Friday, 18 December 2015
Poster Hall (Moscone South)
Yong-Gang Li1, Rufus Catchings2 and Mark Goldman2, (1)University of Southern California, Los Angeles, CA, United States, (2)USGS California Water Science Center Menlo Park, Menlo Park, CA, United States
Abstract:
From aftershocks of the 24 August 2014 Mw 6.0 South Napa earthquake, we observe prominent fault-zone trapped waves (FZTWs) along two 1.9-km-long seismic arrays that were deployed across the northernmost projection (array 1) and the southern part (array 2) of the surface rupture of the West Napa Fault Zone (WNFZ). We also observe FZTWs on an array (array 3) deployed south of the Carquinez Straits across the intersection of the Franklin and Southhampton faults, which appear to be southward continuations of the WNFZ. Arrays 1 and 2 consisted of 20 three-component, short-period seismographs, and array 3, which was 900 m long, consisted of 10 of the same seismographs. We analyzed waveforms from 55 aftershocks in both time and frequency to characterize the fault damage zone associated with the Mw 6.0 South Napa earthquake. Post-S-wave durations of the FZTWs increase with epicentral distances and focal depths from the recording arrays, suggesting a low-velocity waveguide along the WNFZ at depths in excess of 5-6 km.
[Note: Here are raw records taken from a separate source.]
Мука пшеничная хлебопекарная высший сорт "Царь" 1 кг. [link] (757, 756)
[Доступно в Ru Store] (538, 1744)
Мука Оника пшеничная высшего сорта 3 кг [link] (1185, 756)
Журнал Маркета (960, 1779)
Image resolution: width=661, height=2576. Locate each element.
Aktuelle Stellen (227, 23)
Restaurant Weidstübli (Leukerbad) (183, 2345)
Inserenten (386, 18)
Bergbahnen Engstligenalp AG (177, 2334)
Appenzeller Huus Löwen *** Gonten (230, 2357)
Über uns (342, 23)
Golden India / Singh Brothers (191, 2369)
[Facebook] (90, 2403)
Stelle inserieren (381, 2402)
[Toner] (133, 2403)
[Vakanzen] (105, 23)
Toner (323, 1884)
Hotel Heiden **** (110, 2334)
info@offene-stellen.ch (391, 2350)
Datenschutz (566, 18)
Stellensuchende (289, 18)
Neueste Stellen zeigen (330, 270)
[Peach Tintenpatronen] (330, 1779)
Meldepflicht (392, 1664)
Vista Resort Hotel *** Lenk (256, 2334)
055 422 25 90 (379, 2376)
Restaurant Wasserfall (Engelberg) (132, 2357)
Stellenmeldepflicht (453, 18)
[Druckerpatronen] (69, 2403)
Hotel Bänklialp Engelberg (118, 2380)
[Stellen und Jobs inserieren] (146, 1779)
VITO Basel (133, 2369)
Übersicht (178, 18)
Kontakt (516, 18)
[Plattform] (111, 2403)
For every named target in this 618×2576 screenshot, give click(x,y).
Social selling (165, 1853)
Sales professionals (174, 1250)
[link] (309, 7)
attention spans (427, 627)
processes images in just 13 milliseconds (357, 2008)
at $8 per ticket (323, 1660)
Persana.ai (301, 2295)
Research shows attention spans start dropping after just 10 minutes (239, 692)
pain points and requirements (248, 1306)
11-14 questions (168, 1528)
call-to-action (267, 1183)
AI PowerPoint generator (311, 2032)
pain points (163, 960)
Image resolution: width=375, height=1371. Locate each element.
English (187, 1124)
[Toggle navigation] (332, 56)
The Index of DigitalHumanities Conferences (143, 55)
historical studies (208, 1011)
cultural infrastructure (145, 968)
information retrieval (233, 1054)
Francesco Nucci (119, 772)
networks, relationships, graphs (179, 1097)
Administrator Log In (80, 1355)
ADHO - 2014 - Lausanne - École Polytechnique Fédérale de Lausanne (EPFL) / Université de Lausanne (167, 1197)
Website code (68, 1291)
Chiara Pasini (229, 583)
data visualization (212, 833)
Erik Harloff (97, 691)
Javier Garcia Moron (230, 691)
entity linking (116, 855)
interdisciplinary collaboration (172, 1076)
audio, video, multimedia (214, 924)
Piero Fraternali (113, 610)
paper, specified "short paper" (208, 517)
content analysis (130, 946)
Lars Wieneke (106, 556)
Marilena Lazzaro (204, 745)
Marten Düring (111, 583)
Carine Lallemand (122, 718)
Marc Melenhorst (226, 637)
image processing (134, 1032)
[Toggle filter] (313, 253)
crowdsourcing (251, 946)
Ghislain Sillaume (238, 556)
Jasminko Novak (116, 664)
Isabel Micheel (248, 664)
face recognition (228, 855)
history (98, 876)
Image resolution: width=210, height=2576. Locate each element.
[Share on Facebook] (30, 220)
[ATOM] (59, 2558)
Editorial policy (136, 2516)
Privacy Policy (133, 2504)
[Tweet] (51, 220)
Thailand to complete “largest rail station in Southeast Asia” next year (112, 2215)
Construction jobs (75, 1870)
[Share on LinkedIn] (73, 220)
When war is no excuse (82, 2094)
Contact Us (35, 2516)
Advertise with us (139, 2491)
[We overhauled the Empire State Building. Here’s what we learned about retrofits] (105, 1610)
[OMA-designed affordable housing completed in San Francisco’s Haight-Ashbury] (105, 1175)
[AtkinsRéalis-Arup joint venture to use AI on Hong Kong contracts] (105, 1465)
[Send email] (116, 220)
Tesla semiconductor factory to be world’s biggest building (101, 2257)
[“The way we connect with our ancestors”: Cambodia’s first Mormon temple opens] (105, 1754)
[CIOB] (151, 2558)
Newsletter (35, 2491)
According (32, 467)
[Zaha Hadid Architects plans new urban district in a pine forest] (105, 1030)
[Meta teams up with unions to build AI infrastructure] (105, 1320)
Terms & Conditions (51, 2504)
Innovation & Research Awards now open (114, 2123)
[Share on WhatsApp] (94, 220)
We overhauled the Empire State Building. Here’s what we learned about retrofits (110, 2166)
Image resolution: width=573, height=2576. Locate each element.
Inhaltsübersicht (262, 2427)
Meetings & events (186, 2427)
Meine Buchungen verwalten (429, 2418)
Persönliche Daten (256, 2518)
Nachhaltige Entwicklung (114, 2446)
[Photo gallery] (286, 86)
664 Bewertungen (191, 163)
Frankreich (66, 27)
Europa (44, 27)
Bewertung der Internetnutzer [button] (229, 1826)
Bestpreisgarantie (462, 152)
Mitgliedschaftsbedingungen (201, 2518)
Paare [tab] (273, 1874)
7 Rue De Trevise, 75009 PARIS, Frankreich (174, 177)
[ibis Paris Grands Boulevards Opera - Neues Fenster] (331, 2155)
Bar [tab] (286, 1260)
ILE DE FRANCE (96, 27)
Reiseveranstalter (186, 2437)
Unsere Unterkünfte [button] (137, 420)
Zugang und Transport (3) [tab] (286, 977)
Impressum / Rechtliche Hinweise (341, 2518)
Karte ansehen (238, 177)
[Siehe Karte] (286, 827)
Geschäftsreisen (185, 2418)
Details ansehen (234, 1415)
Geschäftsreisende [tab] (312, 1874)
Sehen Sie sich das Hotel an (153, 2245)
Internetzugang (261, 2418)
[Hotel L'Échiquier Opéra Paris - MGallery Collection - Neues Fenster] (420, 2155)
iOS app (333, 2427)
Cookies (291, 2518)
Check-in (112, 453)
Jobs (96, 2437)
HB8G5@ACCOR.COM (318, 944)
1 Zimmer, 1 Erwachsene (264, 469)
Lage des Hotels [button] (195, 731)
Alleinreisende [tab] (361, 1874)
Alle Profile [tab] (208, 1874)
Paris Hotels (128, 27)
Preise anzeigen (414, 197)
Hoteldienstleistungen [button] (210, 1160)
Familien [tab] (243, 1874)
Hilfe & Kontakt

Locations of the aftershocks that generated the FZTWs and 3-D finite-difference simulations demonstrate that the subsurface rupture zone has a remarkable velocity reduction of ~40-50% between arrays 1 and 2, coincident with the ~14-km-long mapped surface rupture zone and a ~500-m-wide deformation zone. The low-velocity waveguide associated with the WNFZ extends further southward to at least array 3, but with a more moderate velocity reduction of 30-35%. The waveguide effect appears to have localized and amplified ground shaking along the WNFZ and along faults farther to the south, consistent with the observations of Baltay and Boatwright (2015). Thus, we suggest that during future major earthquakes, the wave-guide effect may result in localized amplification, extended ground shaking, and increased damage along the WNFZ and its extensions further to the south, even if the surface rupture is limited to only a portion of the WNFZ. Broad-band recordings near the WNFZ for teleseismic earthquakes are in waveform analysis for more information on the deep structure of fault damage zone.